Trace63, very sadly, differing and conflicting advice is not uncommon in this hobby. I share your pain and find it a real turn off. But what you have to consider is the source. Take someone like Tom Barr. What does he recommend and what does he base it on? Tom has been growing plants in different types of media for years, so IMHO he can speak from first hand experience re: which substrate grows the best plants. No offense to other members, but I am not going to go by one person who says, I tried eco and it grows plants great. Great is fine, but compared to what? If that is all they tried, then forget it. If someone says, I grew the exact same plants in ADA Aquasoil, plain dirt, kitty litter, fluorite, eco-complete, under the same lighting, fert dosing, C02 rate, etc., and found that ADA Aquasoil grew plants better than the rest, then that is who I am going to believe, not a one hit wonder!

Having said that, Tom highly recommends ADA Aquasoil over everything else and for a more affordable substrate recommends Seachem Fluorite and Seachem Onyx Sand. He has tried both Eco-Complete and Fluorite and recommends Fluorite over Eco-Complete.

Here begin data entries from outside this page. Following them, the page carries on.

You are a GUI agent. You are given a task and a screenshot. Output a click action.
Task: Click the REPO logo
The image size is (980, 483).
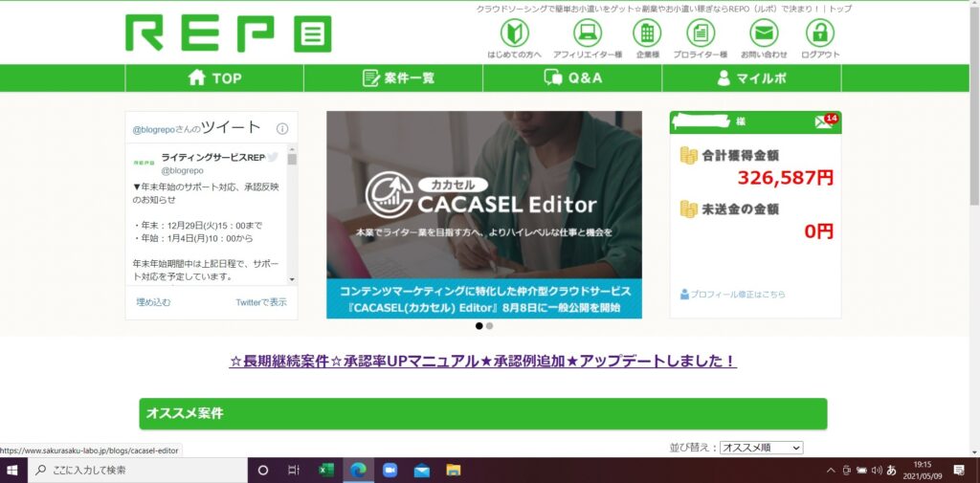[229, 33]
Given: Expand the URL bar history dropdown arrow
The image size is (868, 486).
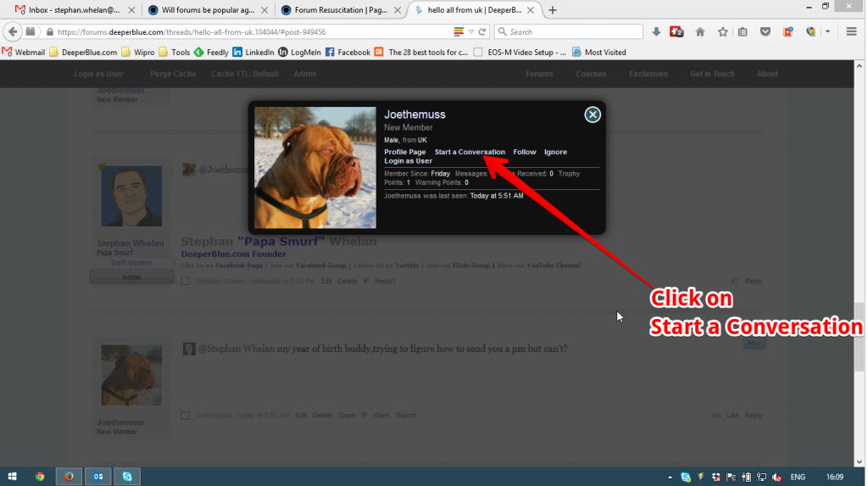Looking at the screenshot, I should (471, 32).
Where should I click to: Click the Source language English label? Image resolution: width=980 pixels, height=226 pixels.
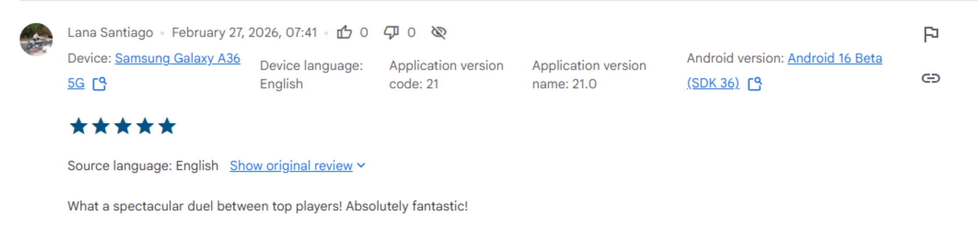point(143,166)
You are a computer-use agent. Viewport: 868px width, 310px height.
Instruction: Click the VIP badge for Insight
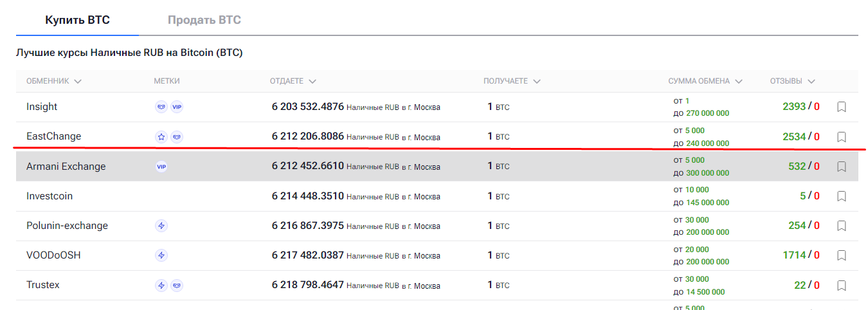[x=177, y=107]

In reality, you can grow plants in all kinds of substrates, even kitty litter. The fact is that some substrates tend to give better results than others.


----------



## Trace63 (Dec 23, 2007)

You are def. right. Hmmm...

Ok, I never even thought of Fluorite before this. So now, Im stuck between Aquasoil and fluorite. I will be back after further investigation.


----------



## Trace63 (Dec 23, 2007)

After reading up a little bit, Fluorite doesn't seem like its going to do the trick for me. It gets a lot of thumbs up, but on the flipside numerous people complain about it too. Aquasoil on the other hand gets thumbs up all around EXCEPT for one thing. Its dusty. That and the price seem to be holding me back. Shipped to NY it would come out to ~ 110 for just 3 bags.  

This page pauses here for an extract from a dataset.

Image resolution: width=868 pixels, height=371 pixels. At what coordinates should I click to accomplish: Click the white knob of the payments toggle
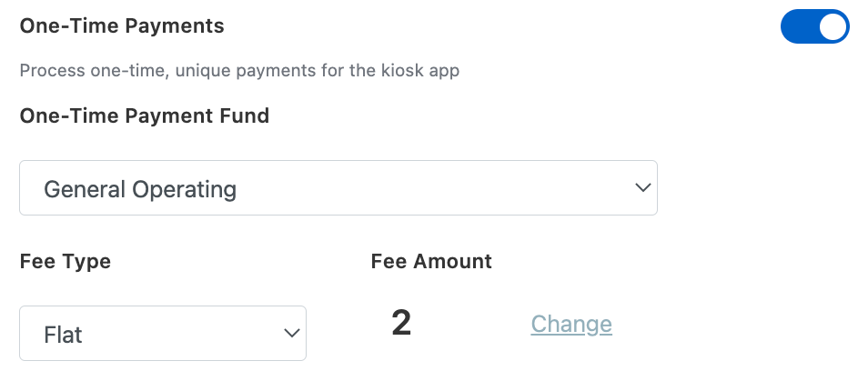[x=833, y=27]
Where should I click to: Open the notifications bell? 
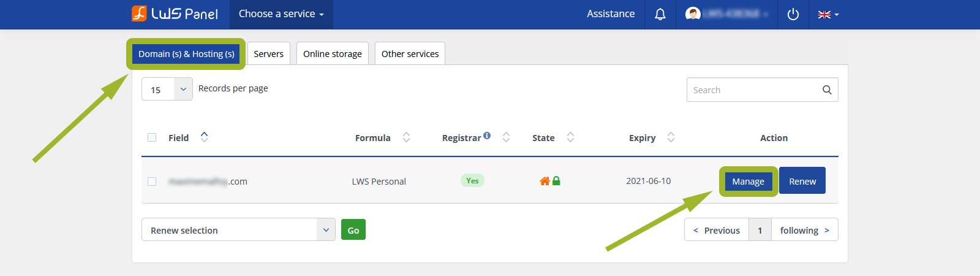(660, 14)
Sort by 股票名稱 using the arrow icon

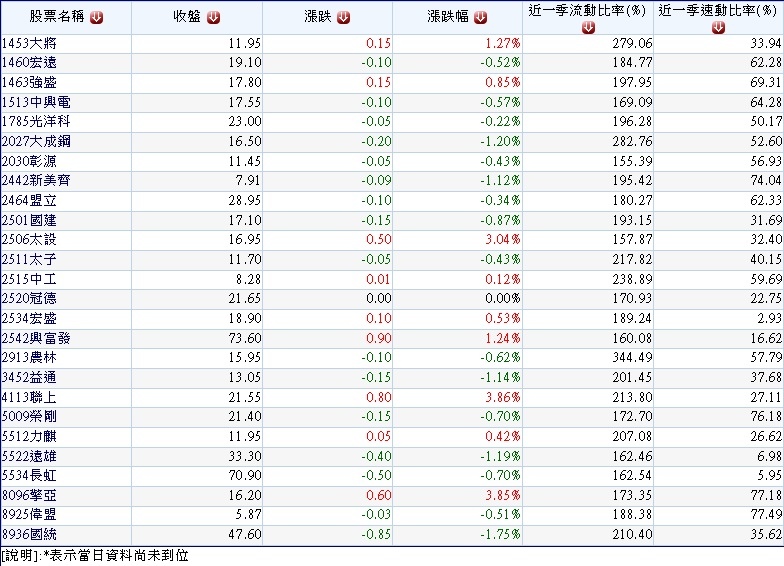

I dont know guys. I dont want SMS or flourite. Eco is cheaper and I can get it locally and its not dusty. But then aquasoil is, excuse my language, the sh1t, so I kind of want that. I just wish I could get over the dustiness and high price.


----------



## bsmith (Jan 8, 2007)

get the as soil WILL NOT be dissapointed and you WILL have phenominal growth!

dustyness really isnt an issue with as II, my tank cleared in a day with a weak eclipse system 12 hood.


----------



## Homer_Simpson (May 10, 2007)

bsmith782 said:


> get the as soil WILL NOT be dissapointed and you WILL have phenominal growth!
> 
> *dustyness really isnt an issue with as II*, my tank cleared in a day with a weak eclipse system 12 hood.


Agreed. I set up a 15 gallon high test tank with ADA Aquasoil II with Aquaclear 150 HOB filter. I used Seachem Purigen filter insert and any minimal cloudiness cleared up within a few days. The cloudiness was not even as bad as what I saw in a 10 gallon tank with the same filter using fluorite that I had rinsed the Cr*p out of before placing in the tank. 

The only thing you may not like about ADA Aquaosoil is that it is the suggested 1 month wait to place fish in the tank and the fact that you will have to do frequent water changes for the first month as both ADA Aquasoil original and II are know to initially leech heavy levels of ammonia into the water column.


----------



## Trace63 (Dec 23, 2007)

That kinda sucks since I already have some fish in my tank. 

Water changes arent a problem. Even now I might do them twice a week just to get some fresh water in there.


----------



## bsmith (Jan 8, 2007)

in the tank i have with as II, what i did was put purigen in the filter and dosed seachems stability heavily for a month or so...... no rise in ammonia whatsoever!


----------



## Trace63 (Dec 23, 2007)

Well I dropped this one guy an offer of $90 shipped for four bags of Eco. I was pretty set on AS these past few hours until I got the message that he accepts. Should I snatch the deal or let it pass?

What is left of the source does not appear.